DATA FOR THIS EXERCISE:
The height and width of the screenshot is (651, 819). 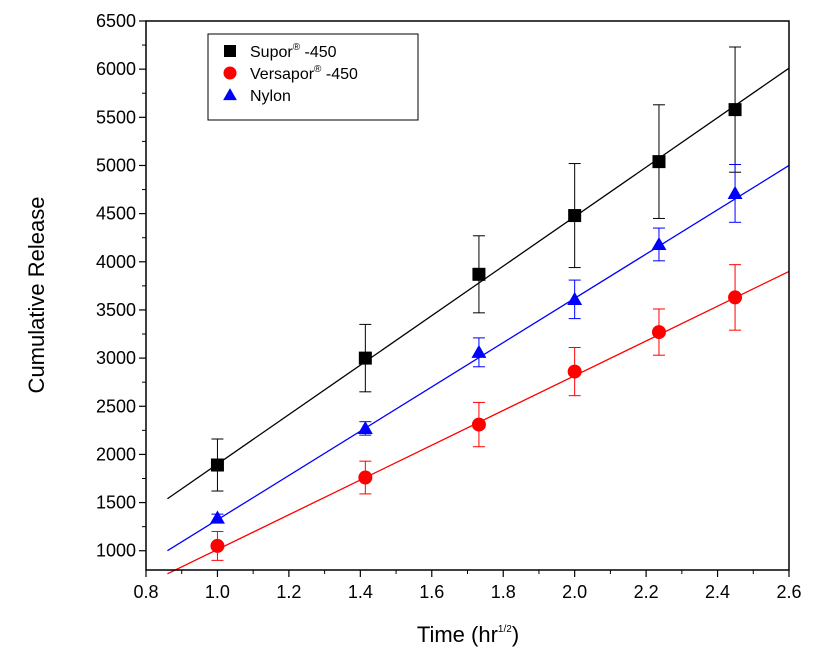 I want to click on y-tick-label-6: 4000, so click(x=116, y=262).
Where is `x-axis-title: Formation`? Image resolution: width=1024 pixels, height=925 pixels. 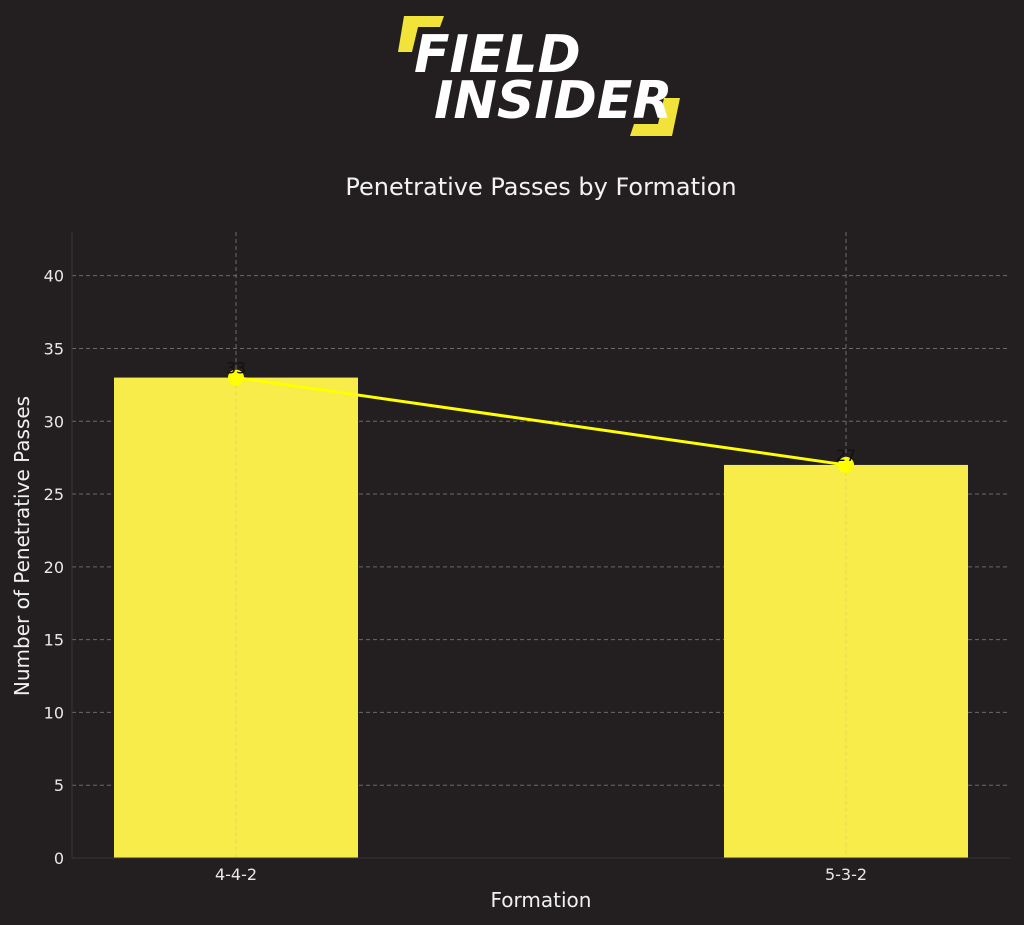
x-axis-title: Formation is located at coordinates (542, 900).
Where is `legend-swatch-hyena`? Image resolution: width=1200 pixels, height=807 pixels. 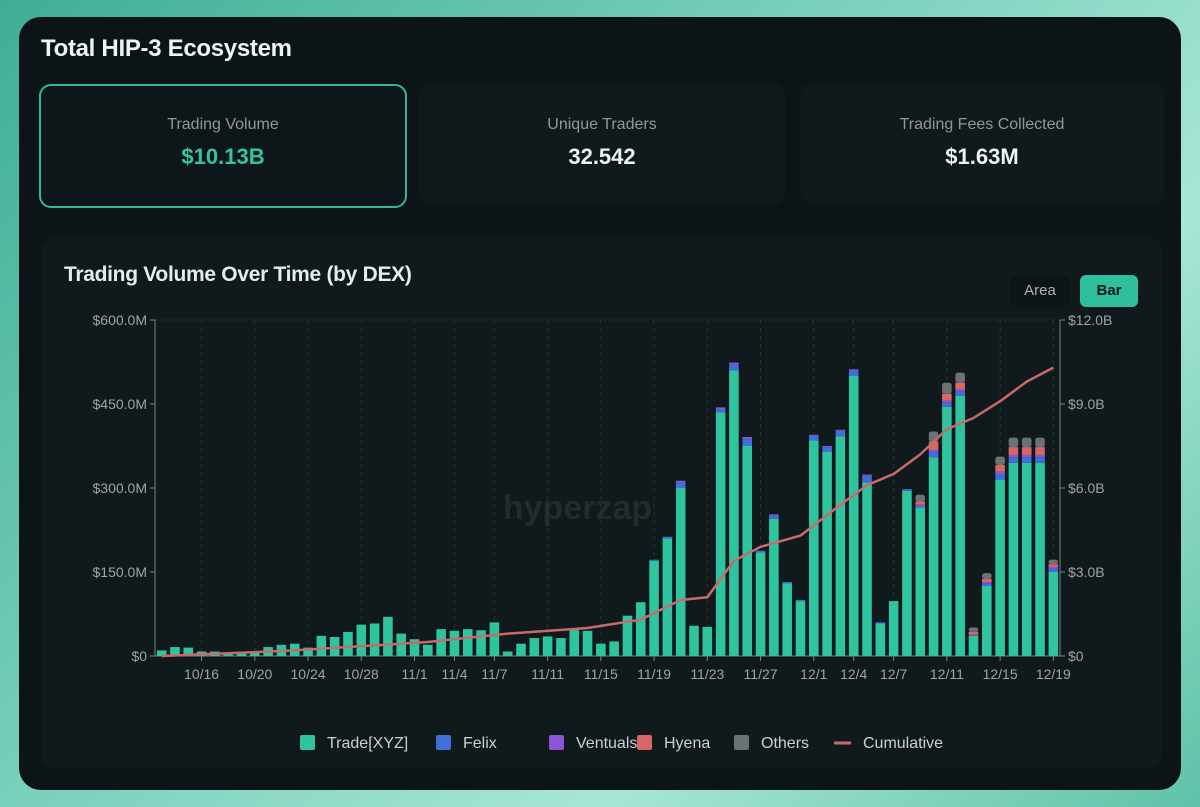
legend-swatch-hyena is located at coordinates (644, 742).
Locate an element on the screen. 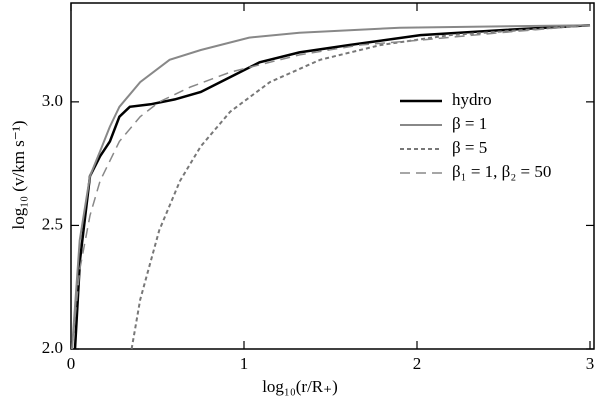 The height and width of the screenshot is (411, 596). x-axis-label: log₁₀(r/R₊) is located at coordinates (300, 386).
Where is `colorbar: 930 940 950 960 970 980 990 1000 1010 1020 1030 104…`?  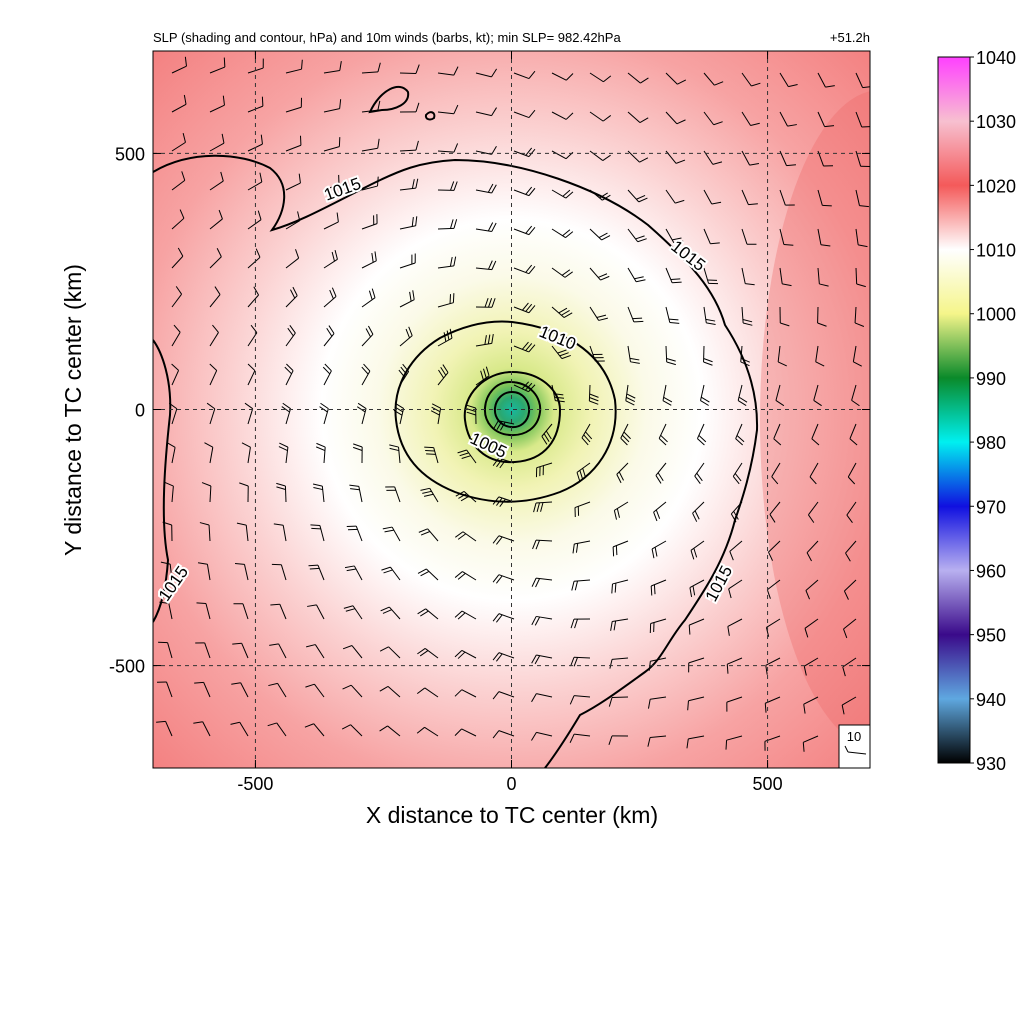 colorbar: 930 940 950 960 970 980 990 1000 1010 1020 1030 104… is located at coordinates (976, 411).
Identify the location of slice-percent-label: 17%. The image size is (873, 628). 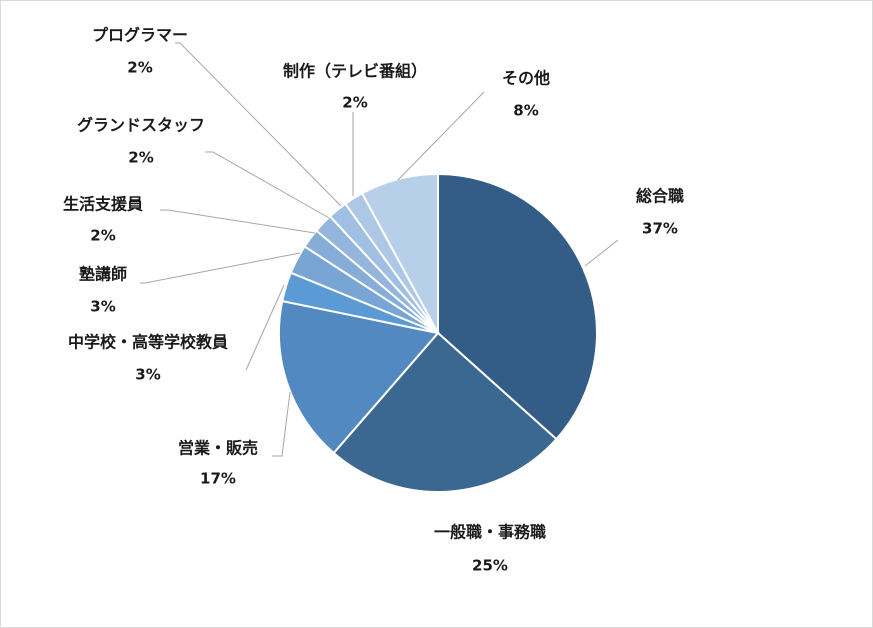
(218, 479).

TASK STATEMENT: Rewrite the entries as a numbered list with blank lines omitted, beginning at the line that contains "pixels, height=925 pixels." and stopping after the line that contains "x-axis-title: Formation is". Leave the pictures out of your answer.

OUTPUT FOR THIS EXERCISE:
1. Where is `x-axis-title: Formation`? Image resolution: width=1024 pixels, height=925 pixels. 
2. x-axis-title: Formation is located at coordinates (542, 900).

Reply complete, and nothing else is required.